** INPUT **
________________________
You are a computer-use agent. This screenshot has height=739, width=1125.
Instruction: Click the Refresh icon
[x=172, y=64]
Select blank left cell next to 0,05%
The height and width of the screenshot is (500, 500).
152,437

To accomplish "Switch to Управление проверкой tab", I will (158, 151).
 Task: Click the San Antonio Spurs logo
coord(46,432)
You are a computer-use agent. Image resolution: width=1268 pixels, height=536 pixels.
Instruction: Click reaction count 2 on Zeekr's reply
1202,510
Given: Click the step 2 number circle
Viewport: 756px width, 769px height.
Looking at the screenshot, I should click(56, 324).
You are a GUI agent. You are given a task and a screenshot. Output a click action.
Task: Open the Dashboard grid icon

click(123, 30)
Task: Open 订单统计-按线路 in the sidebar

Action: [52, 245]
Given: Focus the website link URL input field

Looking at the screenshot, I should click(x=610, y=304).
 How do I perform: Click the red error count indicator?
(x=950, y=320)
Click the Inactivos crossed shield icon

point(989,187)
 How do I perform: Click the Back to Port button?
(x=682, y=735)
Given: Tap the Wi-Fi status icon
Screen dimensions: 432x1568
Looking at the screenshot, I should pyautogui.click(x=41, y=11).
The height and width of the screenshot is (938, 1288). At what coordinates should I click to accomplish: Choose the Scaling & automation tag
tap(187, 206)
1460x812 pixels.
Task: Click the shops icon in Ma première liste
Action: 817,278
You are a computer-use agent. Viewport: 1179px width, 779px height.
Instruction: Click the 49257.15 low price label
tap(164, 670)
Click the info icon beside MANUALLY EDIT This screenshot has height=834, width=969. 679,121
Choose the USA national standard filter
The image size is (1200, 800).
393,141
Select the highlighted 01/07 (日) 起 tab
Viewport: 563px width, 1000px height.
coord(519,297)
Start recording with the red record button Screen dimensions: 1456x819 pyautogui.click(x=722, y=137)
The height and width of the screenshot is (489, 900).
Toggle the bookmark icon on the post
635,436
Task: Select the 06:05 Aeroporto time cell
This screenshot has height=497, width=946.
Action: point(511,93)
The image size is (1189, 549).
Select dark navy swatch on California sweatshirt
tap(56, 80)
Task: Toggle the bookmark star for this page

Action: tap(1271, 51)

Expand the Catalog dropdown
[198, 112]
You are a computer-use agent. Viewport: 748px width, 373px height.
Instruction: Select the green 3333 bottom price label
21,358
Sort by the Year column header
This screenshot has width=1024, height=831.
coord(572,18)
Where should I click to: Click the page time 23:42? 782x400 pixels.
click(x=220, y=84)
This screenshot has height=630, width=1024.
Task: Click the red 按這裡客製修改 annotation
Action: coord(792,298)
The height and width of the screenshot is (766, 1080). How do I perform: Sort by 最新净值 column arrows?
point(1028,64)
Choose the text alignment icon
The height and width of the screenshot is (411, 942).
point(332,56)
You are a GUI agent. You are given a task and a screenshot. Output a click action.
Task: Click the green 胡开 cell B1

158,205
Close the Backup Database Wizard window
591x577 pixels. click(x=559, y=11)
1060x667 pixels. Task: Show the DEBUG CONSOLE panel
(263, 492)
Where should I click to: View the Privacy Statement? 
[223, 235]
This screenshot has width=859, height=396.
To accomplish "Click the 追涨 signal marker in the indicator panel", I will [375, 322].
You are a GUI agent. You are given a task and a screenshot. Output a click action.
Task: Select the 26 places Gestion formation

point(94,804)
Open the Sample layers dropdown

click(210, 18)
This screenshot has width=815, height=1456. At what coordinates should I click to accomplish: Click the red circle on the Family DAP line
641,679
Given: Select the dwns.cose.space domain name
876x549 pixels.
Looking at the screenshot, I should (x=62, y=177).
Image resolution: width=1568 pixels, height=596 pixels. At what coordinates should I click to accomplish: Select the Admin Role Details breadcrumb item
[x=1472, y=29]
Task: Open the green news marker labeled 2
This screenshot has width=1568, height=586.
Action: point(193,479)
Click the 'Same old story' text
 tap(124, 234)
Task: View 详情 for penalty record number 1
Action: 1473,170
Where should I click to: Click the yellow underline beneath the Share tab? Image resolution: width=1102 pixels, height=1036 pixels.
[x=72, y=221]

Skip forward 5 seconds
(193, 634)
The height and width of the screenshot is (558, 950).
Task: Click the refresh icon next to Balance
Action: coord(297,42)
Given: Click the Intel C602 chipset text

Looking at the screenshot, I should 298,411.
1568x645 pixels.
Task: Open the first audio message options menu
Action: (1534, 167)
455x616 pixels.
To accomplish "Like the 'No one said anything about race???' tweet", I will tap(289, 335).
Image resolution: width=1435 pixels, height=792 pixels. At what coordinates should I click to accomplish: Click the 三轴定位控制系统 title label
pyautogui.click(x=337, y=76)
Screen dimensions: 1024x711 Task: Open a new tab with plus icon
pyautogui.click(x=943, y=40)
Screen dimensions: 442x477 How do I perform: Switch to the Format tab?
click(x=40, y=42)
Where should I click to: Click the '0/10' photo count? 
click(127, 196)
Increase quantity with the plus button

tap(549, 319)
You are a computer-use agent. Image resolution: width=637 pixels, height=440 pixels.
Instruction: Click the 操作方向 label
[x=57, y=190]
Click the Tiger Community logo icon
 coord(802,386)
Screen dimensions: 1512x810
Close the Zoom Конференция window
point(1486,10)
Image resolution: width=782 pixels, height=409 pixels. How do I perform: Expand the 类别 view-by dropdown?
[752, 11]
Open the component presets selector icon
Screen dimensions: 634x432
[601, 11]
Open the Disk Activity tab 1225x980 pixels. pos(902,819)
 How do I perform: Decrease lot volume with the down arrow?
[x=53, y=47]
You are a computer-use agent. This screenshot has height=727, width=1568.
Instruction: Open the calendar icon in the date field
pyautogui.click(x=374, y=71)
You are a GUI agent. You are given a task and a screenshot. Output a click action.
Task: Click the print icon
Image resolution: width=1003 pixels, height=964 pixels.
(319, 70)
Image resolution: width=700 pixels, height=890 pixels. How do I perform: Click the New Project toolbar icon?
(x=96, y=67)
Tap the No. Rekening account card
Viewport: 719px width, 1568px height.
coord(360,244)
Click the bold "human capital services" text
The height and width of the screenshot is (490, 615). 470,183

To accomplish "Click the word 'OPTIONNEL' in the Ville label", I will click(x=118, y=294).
________________________
** EXERCISE AIM **
The answer should be a single number: the count of lines in the data that include the string "computer".

** SOLUTION TO THIS PROBLEM **
6